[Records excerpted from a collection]
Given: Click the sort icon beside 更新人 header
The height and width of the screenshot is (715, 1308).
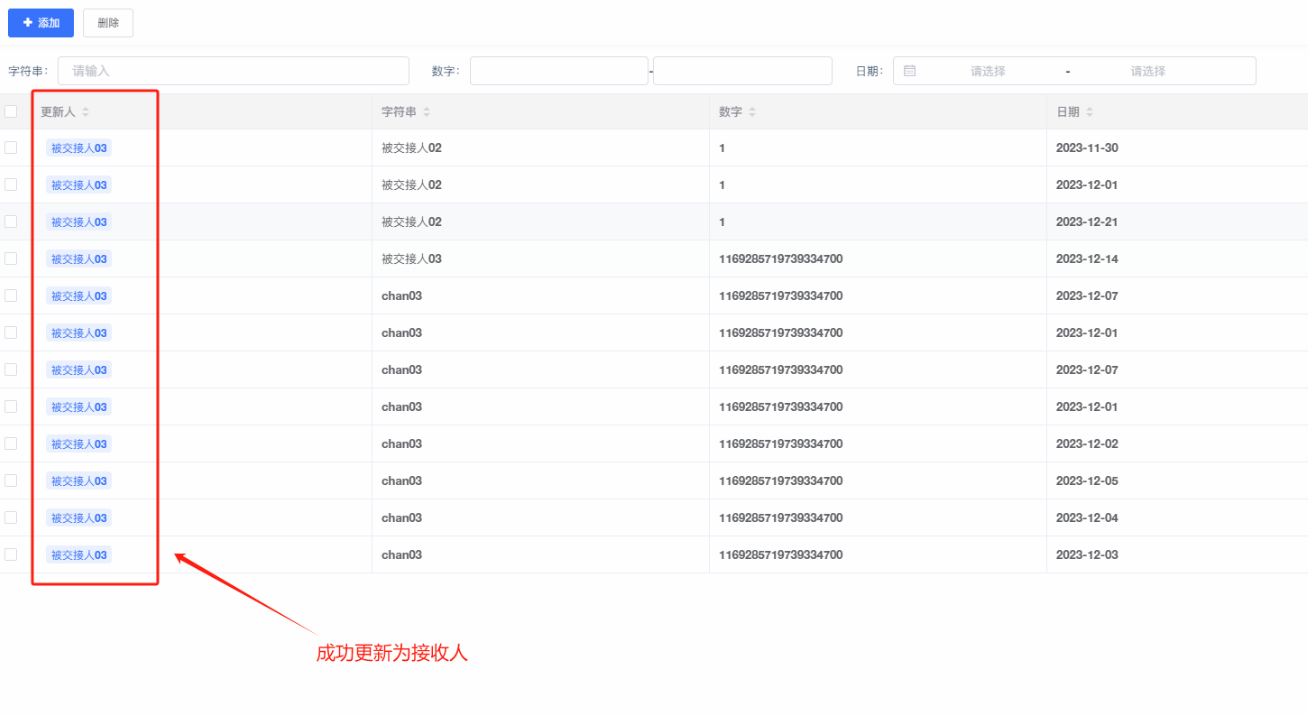Looking at the screenshot, I should click(86, 112).
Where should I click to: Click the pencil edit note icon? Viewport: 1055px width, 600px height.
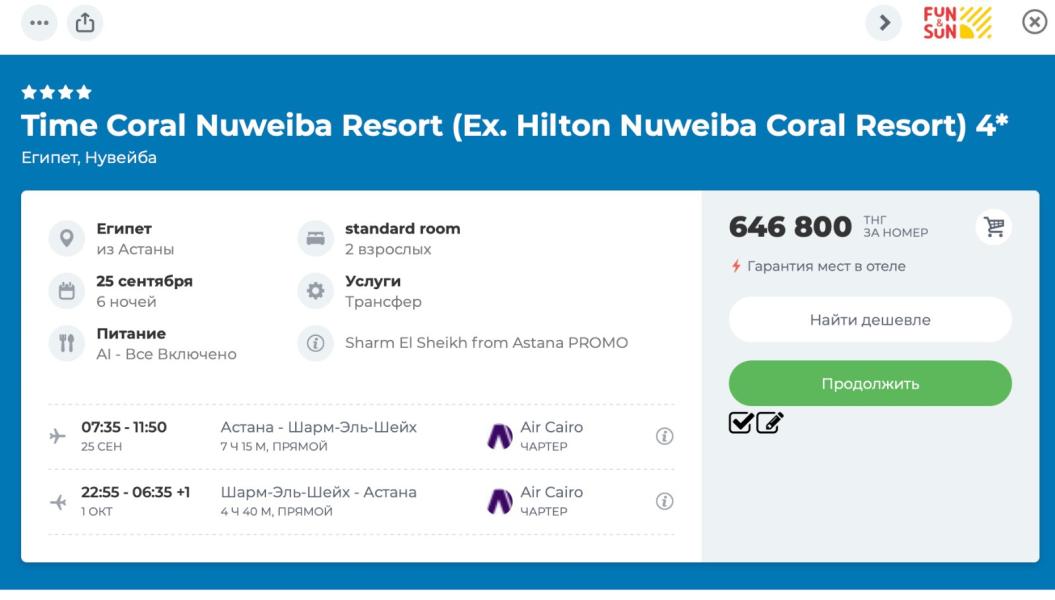[769, 423]
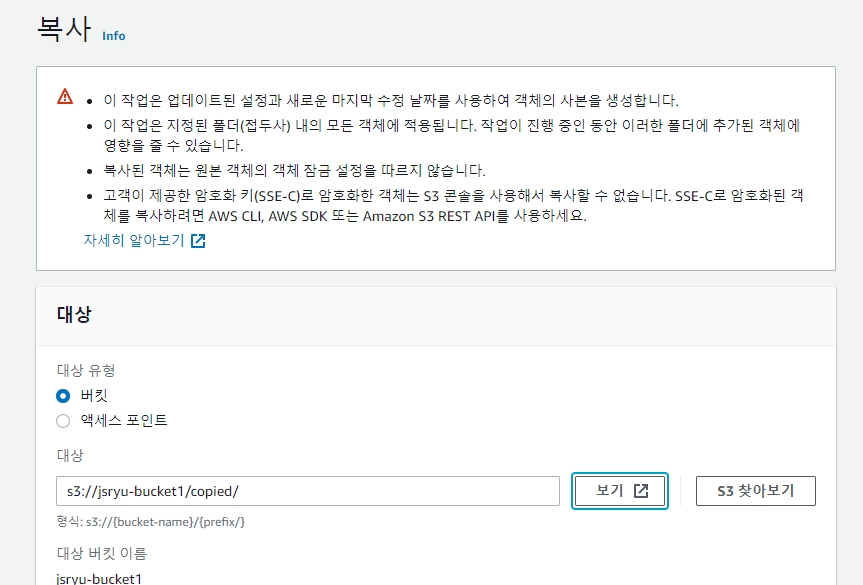Open the 자세히 알아보기 link
Screen dimensions: 863x585
tap(134, 241)
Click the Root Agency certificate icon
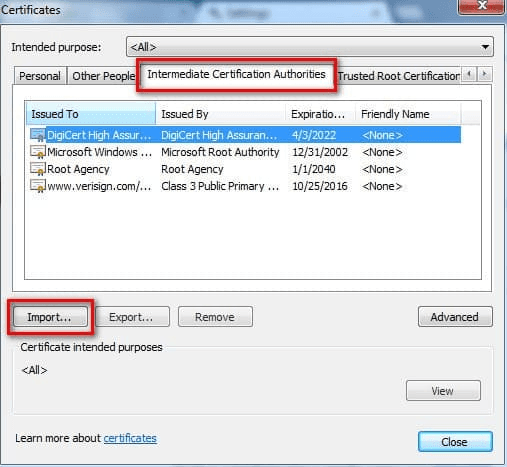This screenshot has height=467, width=507. point(38,169)
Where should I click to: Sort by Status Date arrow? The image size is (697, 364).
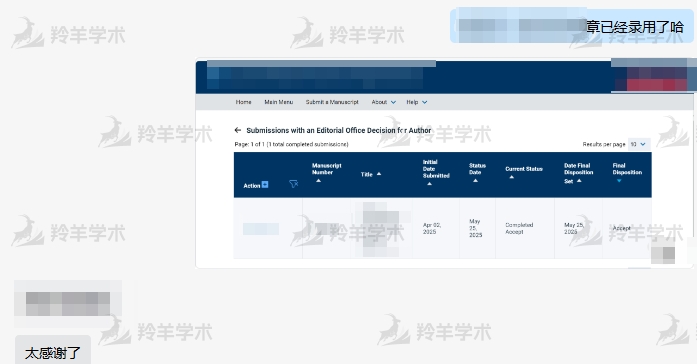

- What you are asked to do
Omit the pictures, and please restate word for word the lines running from the line with "Click the Root Agency certificate icon" to the end of the entries.

- Your solution
Click the Root Agency certificate icon
This screenshot has height=467, width=507. point(38,169)
Where should I click to: Sort by Status Date arrow? The image size is (697, 364).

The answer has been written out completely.